# A stupid game.



## Joker

Time for a stupid game


----------



## Joker

I danced my Girlfriend because I am sexy like that.


----------



## Funtastic curves

I shot Homer because I'm sexy like that.


----------



## DazzlingAnna

I slapped a stripper because I have issues.

(and I have nothing to add )


----------



## Green Eyed Fairy

I shot a dog because I have amazing boobs


----------



## littlefairywren

I smoked with a toothbrush because I'm good in bed.


----------



## Adamantoise

I beat a glass of milk because I'm a pimp.


----------



## abstracterika

I slept with the Cookie Monster because I’m a pimp


----------



## AmyJo1976

I needed a stripper because hoes keep stealing my tacos ??? OMG!!!!!


----------



## DazzlingAnna

DazzlingAnna said:


> I slapped a stripper because I have issues.
> 
> (and I have nothing to add )


today i am in the mood for:
Slapping a stripper because i have AMAZING boobs.


----------



## Jay78

I beat Paris Hilton because I have issues


----------



## CPProp

I dance with a golf ball because I love to snort cocaine


----------



## Monster

I ate a bag of weed because I'm sexy like that 

_but weed is illegal_


----------



## AmyJo1976

I needed a stripper because I'm a pimp!


----------



## BigElectricKat

I shot a horse because hoes keep stealing my tacos!


----------



## DazzlingAnna

I slapped a stripper because I'm sexy like that.


----------



## LarryTheNoodleGuy

AmyJo1976 said:


> I needed a stripper because I'm a pimp!


I volunteer! LMAO


----------



## ChattyBecca

I ran (like that will happen) naked with your grandma because hoes keep stealing my tacos.


----------

- [RECORDS PROVIDED]
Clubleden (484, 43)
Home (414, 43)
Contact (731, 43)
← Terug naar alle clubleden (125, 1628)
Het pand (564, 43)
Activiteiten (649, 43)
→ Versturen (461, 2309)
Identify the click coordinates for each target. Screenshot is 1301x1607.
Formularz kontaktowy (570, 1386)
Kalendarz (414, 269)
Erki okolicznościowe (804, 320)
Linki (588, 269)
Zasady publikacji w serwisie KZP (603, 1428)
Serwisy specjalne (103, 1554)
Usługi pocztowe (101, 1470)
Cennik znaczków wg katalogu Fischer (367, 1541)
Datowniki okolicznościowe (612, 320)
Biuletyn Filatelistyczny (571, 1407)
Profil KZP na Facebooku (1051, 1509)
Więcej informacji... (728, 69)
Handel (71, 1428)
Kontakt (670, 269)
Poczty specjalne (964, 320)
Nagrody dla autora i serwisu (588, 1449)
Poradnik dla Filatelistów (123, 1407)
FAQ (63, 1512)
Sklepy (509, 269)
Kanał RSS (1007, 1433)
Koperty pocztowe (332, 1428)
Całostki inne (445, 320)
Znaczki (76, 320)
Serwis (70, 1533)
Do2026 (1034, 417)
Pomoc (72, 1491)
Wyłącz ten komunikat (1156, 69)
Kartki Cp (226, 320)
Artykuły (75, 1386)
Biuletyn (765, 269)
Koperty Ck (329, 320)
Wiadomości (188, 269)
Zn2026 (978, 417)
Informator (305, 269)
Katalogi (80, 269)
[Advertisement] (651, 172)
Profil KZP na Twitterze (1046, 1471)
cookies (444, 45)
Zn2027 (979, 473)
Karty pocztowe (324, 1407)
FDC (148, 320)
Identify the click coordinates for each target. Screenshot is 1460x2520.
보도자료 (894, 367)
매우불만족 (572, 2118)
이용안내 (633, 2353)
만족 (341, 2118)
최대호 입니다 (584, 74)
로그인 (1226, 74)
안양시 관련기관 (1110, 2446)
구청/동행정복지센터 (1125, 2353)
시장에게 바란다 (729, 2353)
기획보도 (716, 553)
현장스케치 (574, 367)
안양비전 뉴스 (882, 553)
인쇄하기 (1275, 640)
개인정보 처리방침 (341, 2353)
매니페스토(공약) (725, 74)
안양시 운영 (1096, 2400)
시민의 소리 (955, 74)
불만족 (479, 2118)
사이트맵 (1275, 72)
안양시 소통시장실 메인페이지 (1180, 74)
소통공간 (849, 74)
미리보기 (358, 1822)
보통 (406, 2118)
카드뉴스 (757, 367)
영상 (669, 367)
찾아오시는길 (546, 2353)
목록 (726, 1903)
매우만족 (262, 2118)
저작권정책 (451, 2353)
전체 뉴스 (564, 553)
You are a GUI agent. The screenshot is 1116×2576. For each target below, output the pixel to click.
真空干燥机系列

- [TO DO]
1. Sum up the game thread in two sentences.
2. Please copy the game thread word for word from "## abstracterika" to "tacos ??? OMG!!!!!".
The items above are separate material and stand apart from the game thread.

- [OUTPUTS BY TASK]
1. Joker opens the thread titled "A stupid game" by announcing that it is time for a stupid game. Members then reply with one-line statements that join an action to a reason with "because," such as "I shot Homer because I'm sexy like that," and reasons like "I'm a pimp" and "hoes keep stealing my tacos" show up in more than one post.

2.
## abstracterika

I slept with the Cookie Monster because I’m a pimp


----------



## AmyJo1976

I needed a stripper because hoes keep stealing my tacos ??? OMG!!!!!